The comparisons are telling, perhaps. The civil service and lawyers are the comparisons I remember hearing in the common room when I was a PhD student. Though this is, of course, a self-selecting sample of people commenting here. Even so, as with many other jobs, academics appear to feel the pinch. There is, I argue (and I would, wouldn’t I – I am an academic), some justification for thinking in this way. Historically, academic roles were fairly well-paid. In part this recognises the sheer length of time it takes to get through all of the ‘training’, i.e. a PhD and entry-level roles (e.g. associate lecturer and research assistant), before you are in a full-time and ‘permanent’ position. Likewise, as was argued in 2018, academic pensions matter because many of us don’t even begin to pay into them before we are in our late-20s or early-30s. ‘Well, boohoo – try living like the rest of us’ may be the response from those on a lower wage, which, for some, may seem a fair response. However, on balance I think it remains true that we don’t want a race to the bottom. Pay the highly skilled and those we need in society more, don’t drag the pay of some down because others are not earning a good wage.

Quite apart from any of these ‘us’ and ‘them’ sorts of arguments about pay, I am really interested in the changing sense of what an academic career is, what it means to those of us doing it. There are now a not-insignificant number of colleagues just leaving the profession, more than any other time in my ~15 years working in universities. Even getting funded to do a PhD in the first place is very, very competitive, and not fantastically well supported, financially. So, the hapless but well-remunerated campus novel academic, of Lodge and Bradbury, is, I think, long gone, if they ever did exist outside of Oxford and Cambridge. I shed no tears, that vision of academia is/was deeply exclusionary and alienating for the majority of the population – anyone not White, male and upper-middle class. Who we as academics imagine “we” are feels more uncertain now than any point in my (not-so-long) career. As a geographer I am tempted to ask the question – where does the academic belong in society? And, for now, I don’t really feel like I have much of an answer.
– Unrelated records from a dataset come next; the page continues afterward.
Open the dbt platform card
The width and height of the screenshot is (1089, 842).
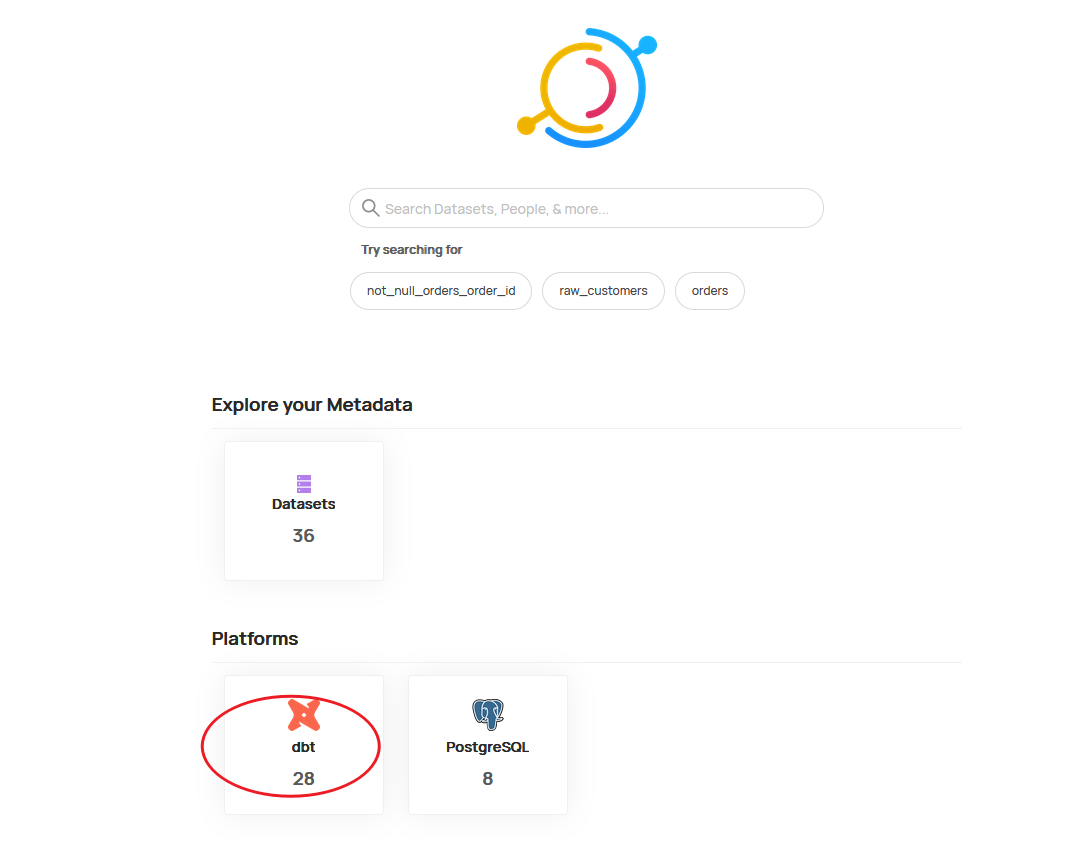(x=303, y=745)
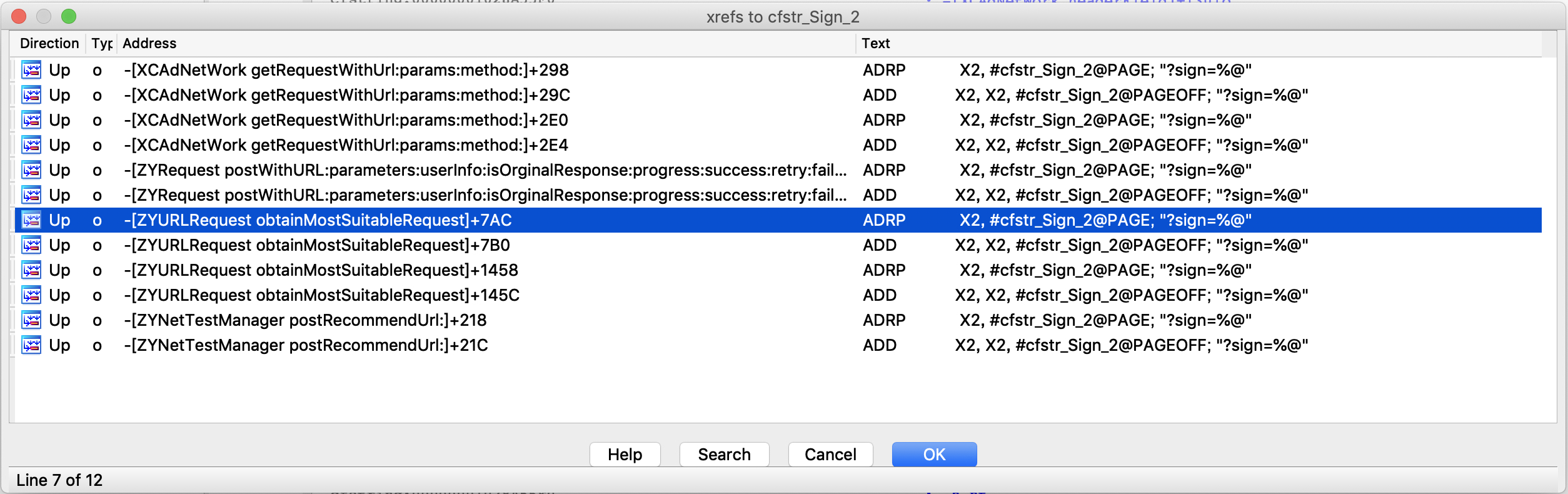Image resolution: width=1568 pixels, height=494 pixels.
Task: Select the ZYRequest postWithURL ADRP row
Action: 778,170
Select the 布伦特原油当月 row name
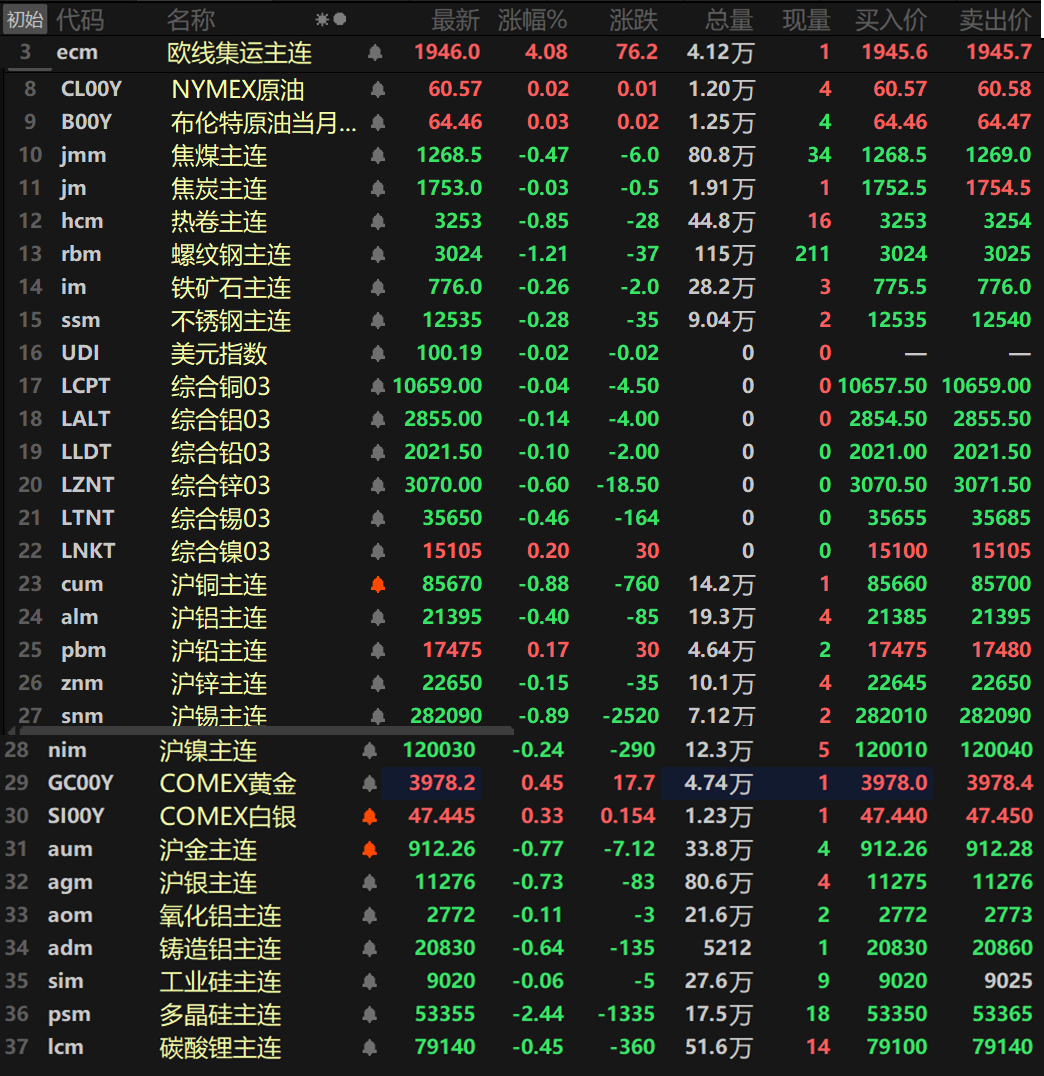Image resolution: width=1044 pixels, height=1076 pixels. pyautogui.click(x=264, y=123)
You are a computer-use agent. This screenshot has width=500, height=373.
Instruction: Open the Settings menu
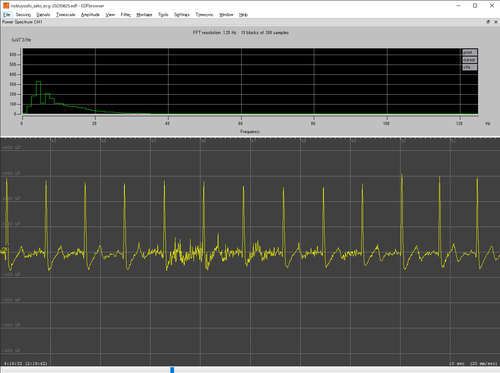[182, 15]
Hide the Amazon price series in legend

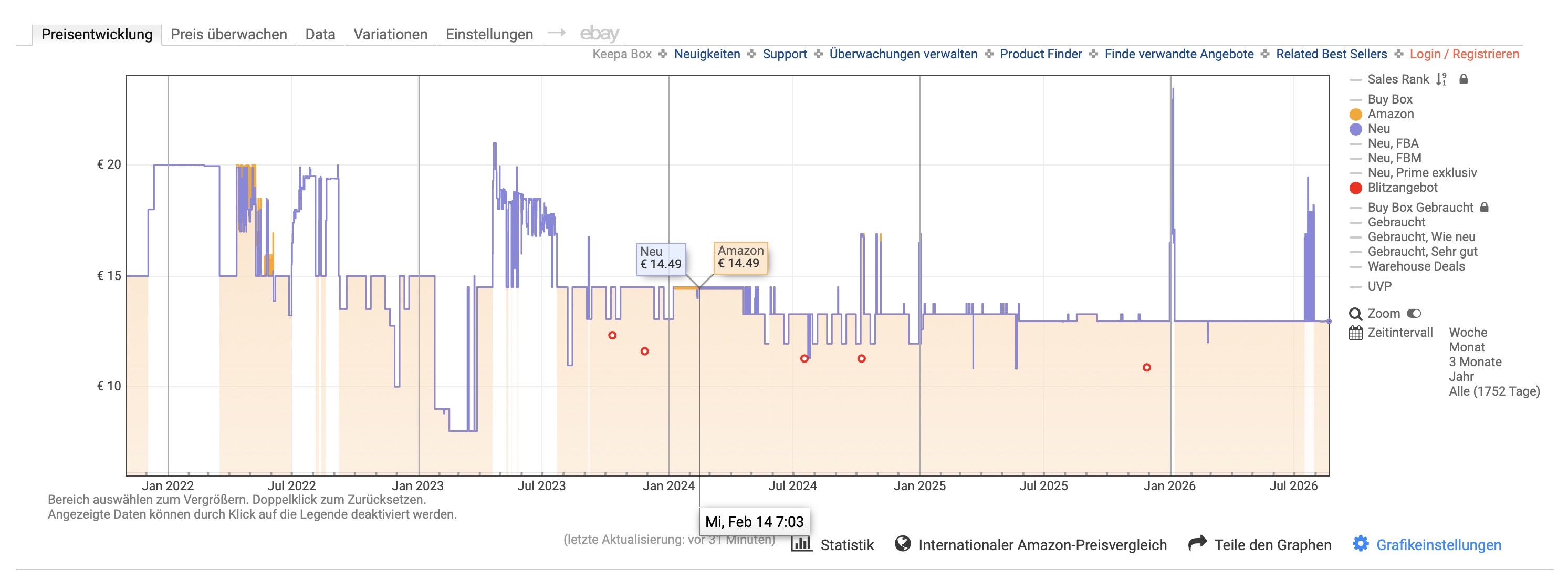coord(1391,114)
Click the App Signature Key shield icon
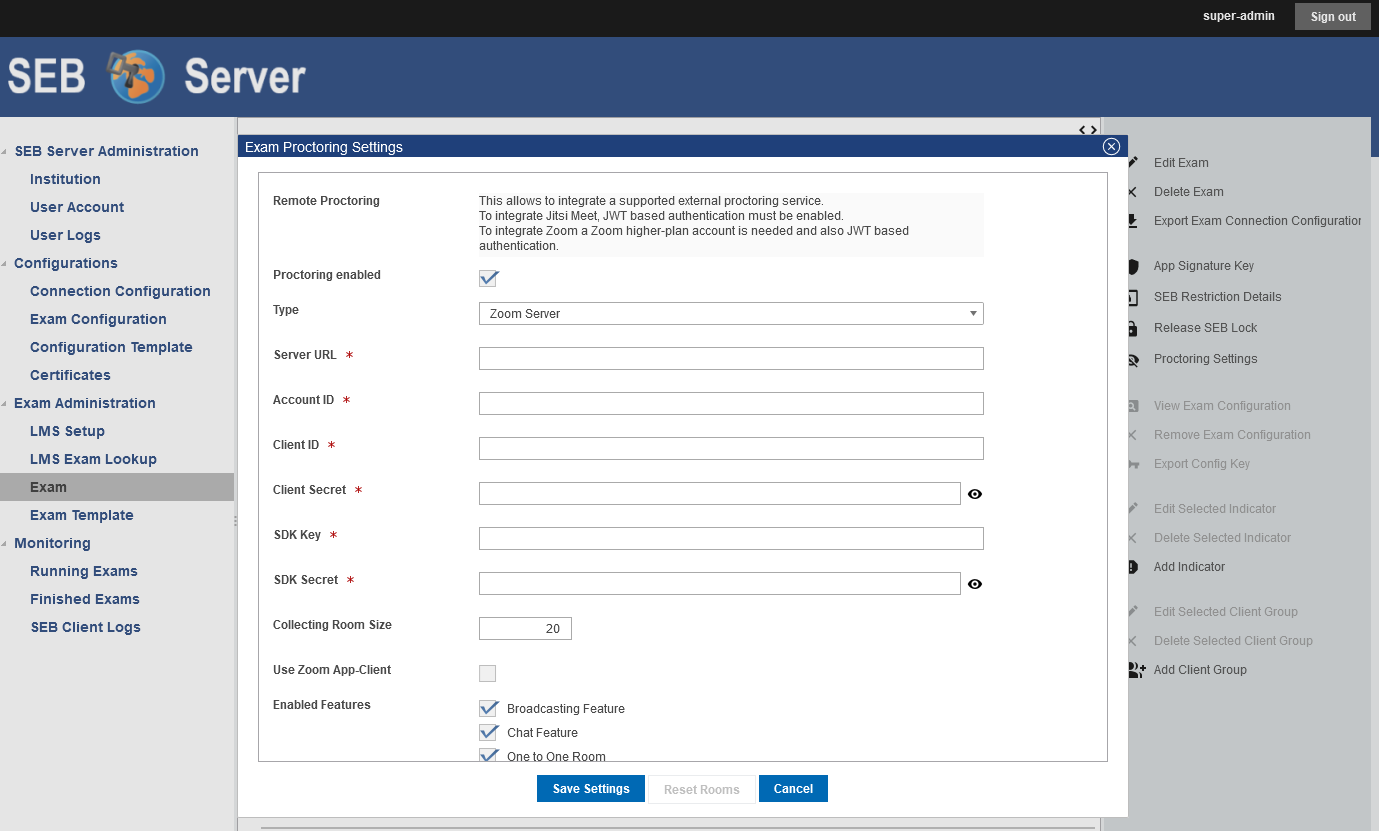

I could try to contextualise this in proper academic terms, I could introduce a ‘clever’ observation drawing on one of the many dead white (mostly French) men we, in geographyland, like to quote to lend some gravitas or authority to our ‘big thoughts’ but I prefer not to, for once. I might just allow myself the suggestion that, with Haraway, we could think about staying with the trouble of understanding the vocation of academia. Regardless, the subtlety, and dare I say beauty, of Bowie’s echoes of Heraclitus are more than sufficient.

The river where you set your foot just now is gone – those waters giving way to this, now this.